None of these events is reassuring and none of them point to a police service which decides on lethal force only as a last resort. And certainly, not much in the recent history of the RCMP speaks to the slightest command concern about ensuring to the highest degree possible the safety of its officers, either by training them for situations such as Mayerthorpe or by redesigning policy for cops on remote postings where help is a very long way away.
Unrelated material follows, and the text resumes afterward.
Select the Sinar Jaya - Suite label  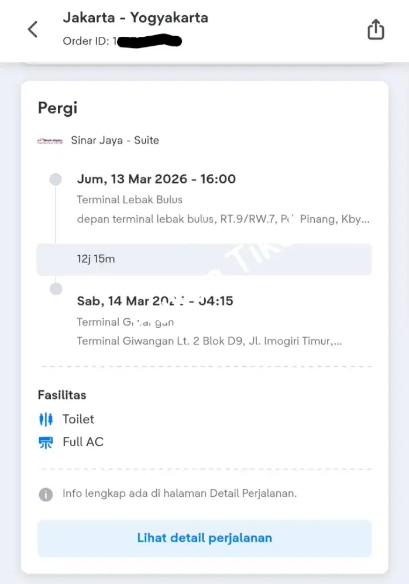click(115, 140)
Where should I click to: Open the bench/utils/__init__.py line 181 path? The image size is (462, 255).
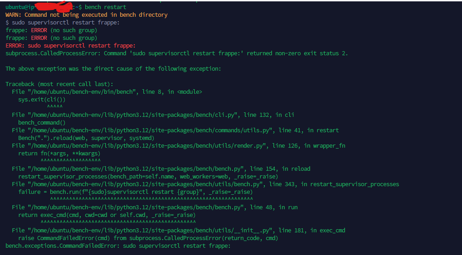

I’ve known a lot of police officers in my time, I’ve hung out with them and had more than the occasional beer with them, and I can tell you this: the RCMP veterans, the old pros now retired and watching their beloved force descend into politcal spin, obfuscation, coverup, denial, and above all what the complaints commissioner described as a “massively inert” bureaucracy, are in utter despair.
But they won’t say anything in public, or at least very few of them will, because they’ll tell you it’d be pointless and would cause the current leadership to say well, they’re just old geezers and they don’t understand what policing is all about nowadays, and they’re just aging old timers with nothing better to do than grouse and complain about how they’d sure have done things better, and besides you have to understand that police work has changed.
I’m not arguing with that and the veterans don’t argue with it either. Theyre just saying, and I’m saying it hasn’t changed for the better.
I haven’t the slighest doubt that were he alive today, Robert Dziekanski would concur. Unless of course he’d gone back to Poland, where perhaps law enforcement isn’t so bad, after all.